Types of FOG Software

Spreadsheet Software: Typically the first software tool of choice, this type of software is easy to get started with and is readily understood by most people. Advantages of spreadsheets are that they are very low cost to implement and that their use is intuitive — spreadsheets act a lot like a whiteboard list of the FSE. The disadvantage of spreadsheets are that the data integrity is the responsibility of the user(s) and that there can be no more than one user at a time. Also, it is difficult to associate one facility to many inspections.

Custom or Home Grown Software: This type of software is developed specifically for your FOG program and as such is typically somewhat easy to implement because the software usually matches your language and your operating procedures. That is a big advantage like having a custom suit made, the software typically ‘fits’ your program well, thereby reducing training and startup costs. The disadvantage is that custom software is expensive  to build and to maintain. The puzzle here then is to evaluate whether reduced custom fit is worth the cost of acquiring and maintenance.

Commercial Off-the-Shelf Software (COTS): This type of software is made by a software company and the same version (or code base) is sold to many clients. This type of software is somewhat generalized in design, that is, uses industry or generic terms and procedures instead of your FRP names and conventions. It can take longer to startup up COTS because the training curve requires the students to learn more. COTS usually costs more than spreadsheets, but less than a custom solution and typically new versions of the COTS are produced annually by the COTS vendor.

Using Software for FOG Programs  

All FOG Programs from the software standpoint have three phases of implementation:  1)  Startup;  2) Routine Operations; and  3) Analysis and Reporting. Let’s say you were tasked with starting up and operating a FOG program.
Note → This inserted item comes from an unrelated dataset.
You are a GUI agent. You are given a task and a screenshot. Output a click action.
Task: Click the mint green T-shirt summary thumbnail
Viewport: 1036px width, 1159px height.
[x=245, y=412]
Where do you begin and what do you do?

Startup: The startup phase involves getting the list of FSE connected to your system into the software. Typically, you would get a list of FSE from the health department or business license department. A good FOG software program will have a way to electronically import a list of FSE, so that you will not have to re-type all those names and addresses. Next, you will schedule the FSE for initial inspections in the FOG software and prepare inspection forms for recording the results of the inspections.
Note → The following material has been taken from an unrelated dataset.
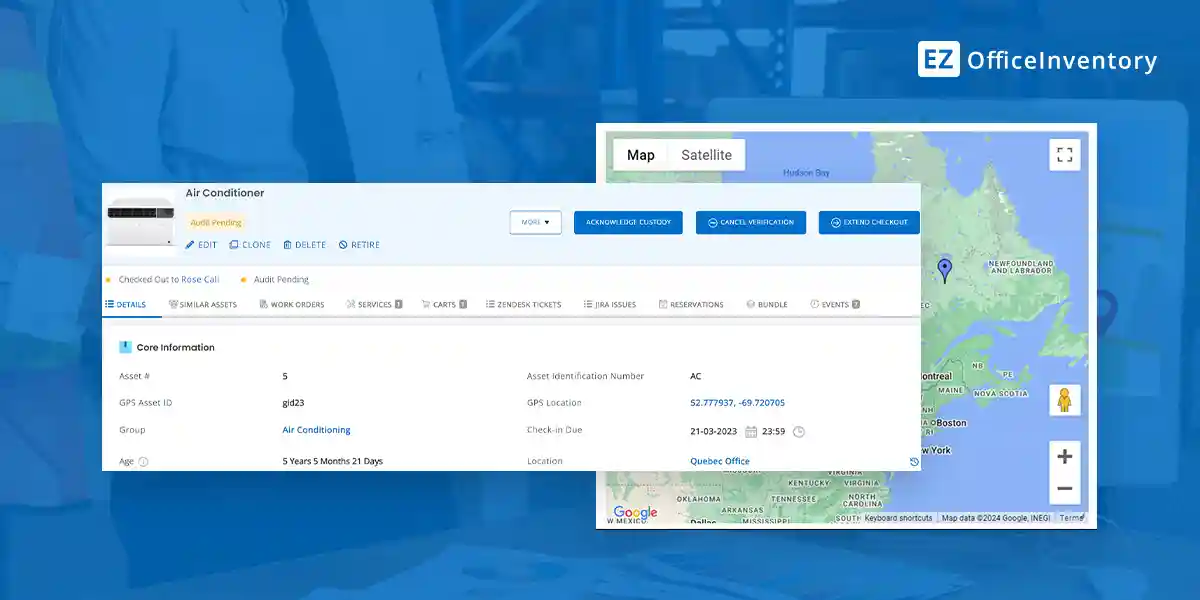Open calendar picker for Check-in Due
Viewport: 1200px width, 600px height.
tap(751, 432)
Routine Operations: Once the list of restaurants is in the software, you would next need to journey into the field to inspect the FSE and record what type of GRD they employ and how often it needs to be maintained. When doing inspections, you will distribute Best Management Practice (BMP) materials and record who you spoke with at the FSE. After each inspection, you would schedule the GRD for maintenance in your FOG software, so that you can track all FSE for compliance with their trap maintenance schedule.

Routine operations involve adding new FSE, updating information about existing FSE and verifying maintenance schedules are being met. Many FOG programs require the FSE to mail, fax or email proof of trap maintenance. These maintenance documents are entered into the FOG software to maintain a running history of activity at the FSE.

Analysis and Reporting: This is the fun and real reason you’ve gotten FOG software — to quickly and accurately be able to determine trends and problems with FSE and their maintenance schedules, then print or email reports to the appropriate person(s). Good FOG software should enable you to quickly make a list of all active FSE or all FSE with in-ground interceptors. You should be able to make a list of FSE that are late maintaining their GRDs and then send violation notices to those FSE and schedule follow-up to make sure they are working to achieve compliance. Good FOG software will produce reports that detail number of inspections conducted, what the compliance ratio of the FSE is and where problem areas exist.

Michael Connolly is president of Linko Data Systems Inc., which is based in Wheat Ridge, Colo.